⟨

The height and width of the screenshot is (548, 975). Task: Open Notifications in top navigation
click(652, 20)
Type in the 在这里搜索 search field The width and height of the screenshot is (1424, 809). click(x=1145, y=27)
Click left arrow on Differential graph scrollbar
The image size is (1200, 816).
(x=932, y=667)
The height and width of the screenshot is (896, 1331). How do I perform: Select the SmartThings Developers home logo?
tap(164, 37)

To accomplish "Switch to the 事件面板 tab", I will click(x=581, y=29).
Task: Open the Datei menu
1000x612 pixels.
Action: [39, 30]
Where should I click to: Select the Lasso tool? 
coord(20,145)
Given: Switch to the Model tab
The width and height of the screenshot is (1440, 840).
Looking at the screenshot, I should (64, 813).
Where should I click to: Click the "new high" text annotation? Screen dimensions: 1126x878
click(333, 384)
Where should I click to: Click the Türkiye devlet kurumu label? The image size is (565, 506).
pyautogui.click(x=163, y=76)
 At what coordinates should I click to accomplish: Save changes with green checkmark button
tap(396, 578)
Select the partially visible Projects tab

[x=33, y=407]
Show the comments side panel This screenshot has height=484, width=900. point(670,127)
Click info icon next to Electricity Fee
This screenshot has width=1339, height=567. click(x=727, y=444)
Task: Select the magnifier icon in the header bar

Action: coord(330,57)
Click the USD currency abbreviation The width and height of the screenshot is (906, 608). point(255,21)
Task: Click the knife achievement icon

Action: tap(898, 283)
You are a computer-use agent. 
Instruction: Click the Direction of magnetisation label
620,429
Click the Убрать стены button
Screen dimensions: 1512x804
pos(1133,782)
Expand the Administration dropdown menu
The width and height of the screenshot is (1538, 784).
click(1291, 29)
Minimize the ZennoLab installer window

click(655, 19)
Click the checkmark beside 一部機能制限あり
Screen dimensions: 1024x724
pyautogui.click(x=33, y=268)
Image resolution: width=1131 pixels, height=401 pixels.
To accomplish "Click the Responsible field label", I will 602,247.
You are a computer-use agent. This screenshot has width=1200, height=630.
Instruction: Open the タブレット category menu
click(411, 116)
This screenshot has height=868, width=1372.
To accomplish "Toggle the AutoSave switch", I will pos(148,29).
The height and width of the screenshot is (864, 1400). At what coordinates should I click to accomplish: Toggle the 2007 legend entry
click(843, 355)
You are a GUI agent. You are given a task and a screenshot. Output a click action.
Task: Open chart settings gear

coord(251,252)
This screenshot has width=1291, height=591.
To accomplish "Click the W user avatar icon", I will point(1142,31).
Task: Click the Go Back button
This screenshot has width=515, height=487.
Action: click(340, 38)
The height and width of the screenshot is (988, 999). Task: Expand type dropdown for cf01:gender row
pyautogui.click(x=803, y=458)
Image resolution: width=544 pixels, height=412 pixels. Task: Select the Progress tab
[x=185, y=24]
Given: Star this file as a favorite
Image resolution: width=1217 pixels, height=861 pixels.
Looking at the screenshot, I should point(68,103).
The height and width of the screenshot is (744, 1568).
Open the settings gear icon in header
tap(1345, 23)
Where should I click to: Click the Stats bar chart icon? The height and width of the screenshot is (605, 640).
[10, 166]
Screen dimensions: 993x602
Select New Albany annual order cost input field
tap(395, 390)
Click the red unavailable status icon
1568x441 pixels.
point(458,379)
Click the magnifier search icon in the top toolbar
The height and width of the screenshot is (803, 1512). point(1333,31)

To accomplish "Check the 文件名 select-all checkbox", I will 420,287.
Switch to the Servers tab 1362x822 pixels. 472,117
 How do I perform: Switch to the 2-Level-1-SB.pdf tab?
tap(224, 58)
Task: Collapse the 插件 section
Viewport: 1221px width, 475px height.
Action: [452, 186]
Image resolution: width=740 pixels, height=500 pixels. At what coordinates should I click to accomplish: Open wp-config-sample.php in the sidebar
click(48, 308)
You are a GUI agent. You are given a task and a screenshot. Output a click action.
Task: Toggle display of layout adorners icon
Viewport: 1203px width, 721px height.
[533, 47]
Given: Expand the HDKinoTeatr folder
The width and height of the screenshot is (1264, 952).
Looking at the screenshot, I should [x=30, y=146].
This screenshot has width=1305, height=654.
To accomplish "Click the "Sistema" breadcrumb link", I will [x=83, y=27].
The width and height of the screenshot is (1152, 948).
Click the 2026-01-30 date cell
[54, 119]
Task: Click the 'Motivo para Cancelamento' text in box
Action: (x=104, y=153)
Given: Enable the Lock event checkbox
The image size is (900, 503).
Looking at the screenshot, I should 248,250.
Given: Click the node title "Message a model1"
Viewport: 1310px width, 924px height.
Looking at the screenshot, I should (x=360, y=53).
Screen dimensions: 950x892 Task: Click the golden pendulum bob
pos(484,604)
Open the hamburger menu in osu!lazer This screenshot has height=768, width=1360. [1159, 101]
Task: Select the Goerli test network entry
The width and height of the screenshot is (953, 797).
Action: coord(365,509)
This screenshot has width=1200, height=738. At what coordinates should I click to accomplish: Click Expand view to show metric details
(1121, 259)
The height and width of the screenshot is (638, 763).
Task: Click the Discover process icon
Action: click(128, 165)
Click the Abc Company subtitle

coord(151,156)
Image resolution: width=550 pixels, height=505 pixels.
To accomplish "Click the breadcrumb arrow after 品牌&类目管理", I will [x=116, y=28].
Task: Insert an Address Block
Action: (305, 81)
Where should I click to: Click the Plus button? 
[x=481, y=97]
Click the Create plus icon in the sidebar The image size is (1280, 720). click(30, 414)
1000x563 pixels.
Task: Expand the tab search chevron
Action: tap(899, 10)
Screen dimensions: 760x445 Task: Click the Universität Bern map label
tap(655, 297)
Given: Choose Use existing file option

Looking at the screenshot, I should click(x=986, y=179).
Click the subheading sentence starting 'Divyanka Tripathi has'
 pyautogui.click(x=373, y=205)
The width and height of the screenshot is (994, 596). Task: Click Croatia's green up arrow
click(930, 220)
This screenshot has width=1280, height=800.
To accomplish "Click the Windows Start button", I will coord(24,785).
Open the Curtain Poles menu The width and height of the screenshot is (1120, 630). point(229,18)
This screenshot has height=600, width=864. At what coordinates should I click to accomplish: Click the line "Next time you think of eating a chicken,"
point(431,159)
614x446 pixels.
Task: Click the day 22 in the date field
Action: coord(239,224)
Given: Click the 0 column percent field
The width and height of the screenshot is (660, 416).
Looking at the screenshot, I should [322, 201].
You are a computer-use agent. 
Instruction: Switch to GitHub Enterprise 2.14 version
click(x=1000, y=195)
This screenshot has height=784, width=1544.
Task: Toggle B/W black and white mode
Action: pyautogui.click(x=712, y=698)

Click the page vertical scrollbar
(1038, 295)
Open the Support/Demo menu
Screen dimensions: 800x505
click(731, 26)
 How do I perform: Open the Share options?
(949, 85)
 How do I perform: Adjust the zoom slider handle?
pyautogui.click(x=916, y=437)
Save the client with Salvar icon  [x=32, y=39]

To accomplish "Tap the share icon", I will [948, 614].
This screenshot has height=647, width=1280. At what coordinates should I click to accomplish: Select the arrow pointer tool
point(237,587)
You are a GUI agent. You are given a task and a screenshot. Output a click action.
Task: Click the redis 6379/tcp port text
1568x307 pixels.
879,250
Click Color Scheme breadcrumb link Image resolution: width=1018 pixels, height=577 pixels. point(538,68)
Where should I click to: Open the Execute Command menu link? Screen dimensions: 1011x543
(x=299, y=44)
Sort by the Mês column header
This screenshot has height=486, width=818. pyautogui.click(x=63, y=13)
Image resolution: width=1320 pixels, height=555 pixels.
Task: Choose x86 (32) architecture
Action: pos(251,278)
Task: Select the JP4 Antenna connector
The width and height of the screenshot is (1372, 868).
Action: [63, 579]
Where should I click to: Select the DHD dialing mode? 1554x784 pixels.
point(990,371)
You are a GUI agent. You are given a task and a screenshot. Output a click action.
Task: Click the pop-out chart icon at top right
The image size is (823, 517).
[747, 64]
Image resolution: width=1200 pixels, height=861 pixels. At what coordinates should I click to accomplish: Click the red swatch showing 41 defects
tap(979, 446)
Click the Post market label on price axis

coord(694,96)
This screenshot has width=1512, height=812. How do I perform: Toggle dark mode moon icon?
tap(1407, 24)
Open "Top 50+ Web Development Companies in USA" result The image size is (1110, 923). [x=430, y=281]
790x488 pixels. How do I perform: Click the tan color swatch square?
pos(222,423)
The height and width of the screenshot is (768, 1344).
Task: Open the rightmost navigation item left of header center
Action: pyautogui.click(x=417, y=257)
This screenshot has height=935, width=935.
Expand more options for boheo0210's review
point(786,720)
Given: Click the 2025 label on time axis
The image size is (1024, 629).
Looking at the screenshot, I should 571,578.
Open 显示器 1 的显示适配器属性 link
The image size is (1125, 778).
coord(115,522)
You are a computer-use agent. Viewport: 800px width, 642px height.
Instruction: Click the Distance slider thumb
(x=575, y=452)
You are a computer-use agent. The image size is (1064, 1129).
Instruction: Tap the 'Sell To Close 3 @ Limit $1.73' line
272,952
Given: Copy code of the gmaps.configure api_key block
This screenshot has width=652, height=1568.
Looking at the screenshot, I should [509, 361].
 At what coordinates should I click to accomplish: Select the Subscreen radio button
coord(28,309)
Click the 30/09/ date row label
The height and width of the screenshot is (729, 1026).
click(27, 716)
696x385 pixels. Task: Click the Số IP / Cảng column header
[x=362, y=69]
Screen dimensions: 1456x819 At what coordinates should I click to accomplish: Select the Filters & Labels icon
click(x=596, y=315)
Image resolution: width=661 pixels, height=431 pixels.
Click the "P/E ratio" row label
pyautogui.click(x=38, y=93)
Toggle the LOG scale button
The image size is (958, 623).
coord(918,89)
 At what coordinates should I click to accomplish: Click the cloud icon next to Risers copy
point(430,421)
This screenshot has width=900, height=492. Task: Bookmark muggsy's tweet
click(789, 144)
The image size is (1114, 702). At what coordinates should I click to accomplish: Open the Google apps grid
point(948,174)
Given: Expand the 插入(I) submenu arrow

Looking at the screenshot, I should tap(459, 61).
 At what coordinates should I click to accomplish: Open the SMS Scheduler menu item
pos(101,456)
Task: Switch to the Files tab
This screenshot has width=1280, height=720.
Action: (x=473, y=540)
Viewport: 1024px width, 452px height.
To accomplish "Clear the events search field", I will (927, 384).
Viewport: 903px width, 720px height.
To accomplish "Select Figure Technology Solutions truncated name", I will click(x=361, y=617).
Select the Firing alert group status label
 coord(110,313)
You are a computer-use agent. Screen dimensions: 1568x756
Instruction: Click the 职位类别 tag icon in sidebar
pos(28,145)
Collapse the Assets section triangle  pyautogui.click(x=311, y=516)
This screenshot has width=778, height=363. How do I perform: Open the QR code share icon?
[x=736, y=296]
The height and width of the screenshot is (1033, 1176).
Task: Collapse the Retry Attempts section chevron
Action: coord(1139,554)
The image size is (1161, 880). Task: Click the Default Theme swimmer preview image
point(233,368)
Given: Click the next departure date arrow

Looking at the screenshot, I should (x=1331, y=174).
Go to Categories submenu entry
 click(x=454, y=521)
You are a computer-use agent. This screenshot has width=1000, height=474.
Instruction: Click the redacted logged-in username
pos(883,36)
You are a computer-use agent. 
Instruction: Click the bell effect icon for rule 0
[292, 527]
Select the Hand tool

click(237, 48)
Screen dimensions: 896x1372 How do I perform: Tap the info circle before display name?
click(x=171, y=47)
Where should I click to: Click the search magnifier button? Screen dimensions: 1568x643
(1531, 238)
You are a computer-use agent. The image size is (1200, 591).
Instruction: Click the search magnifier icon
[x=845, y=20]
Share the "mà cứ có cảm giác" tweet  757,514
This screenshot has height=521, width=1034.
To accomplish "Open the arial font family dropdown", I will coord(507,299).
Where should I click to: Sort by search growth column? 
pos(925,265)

⟩

Task instructions: What should be returned is the run of lines from the first line of the material through the line containing "has width=1200, height=630.", exact and inclusive, and nothing else.

Response box:
The height and width of the screenshot is (548, 975). Task: Open Notifications in top navigation
click(652, 20)
Type in the 在这里搜索 search field The width and height of the screenshot is (1424, 809). click(x=1145, y=27)
Click left arrow on Differential graph scrollbar
The image size is (1200, 816).
(x=932, y=667)
The height and width of the screenshot is (896, 1331). How do I perform: Select the SmartThings Developers home logo?
tap(164, 37)

To accomplish "Switch to the 事件面板 tab", I will click(x=581, y=29).
Task: Open the Datei menu
1000x612 pixels.
Action: [39, 30]
Where should I click to: Select the Lasso tool? 
coord(20,145)
Given: Switch to the Model tab
The width and height of the screenshot is (1440, 840).
Looking at the screenshot, I should (64, 813).
Where should I click to: Click the "new high" text annotation? Screen dimensions: 1126x878
click(333, 384)
Where should I click to: Click the Türkiye devlet kurumu label? The image size is (565, 506).
pyautogui.click(x=163, y=76)
 At what coordinates should I click to accomplish: Save changes with green checkmark button
tap(396, 578)
Select the partially visible Projects tab

[x=33, y=407]
Show the comments side panel This screenshot has height=484, width=900. point(670,127)
Click info icon next to Electricity Fee
This screenshot has width=1339, height=567. click(x=727, y=444)
Task: Select the magnifier icon in the header bar

Action: coord(330,57)
Click the USD currency abbreviation The width and height of the screenshot is (906, 608). point(255,21)
Task: Click the knife achievement icon

Action: tap(898, 283)
You are a computer-use agent. 
Instruction: Click the Direction of magnetisation label
620,429
Click the Убрать стены button
Screen dimensions: 1512x804
pos(1133,782)
Expand the Administration dropdown menu
The width and height of the screenshot is (1538, 784).
click(1291, 29)
Minimize the ZennoLab installer window

click(655, 19)
Click the checkmark beside 一部機能制限あり
Screen dimensions: 1024x724
pyautogui.click(x=33, y=268)
Image resolution: width=1131 pixels, height=401 pixels.
To accomplish "Click the Responsible field label", I will 602,247.
You are a computer-use agent. This screenshot has width=1200, height=630.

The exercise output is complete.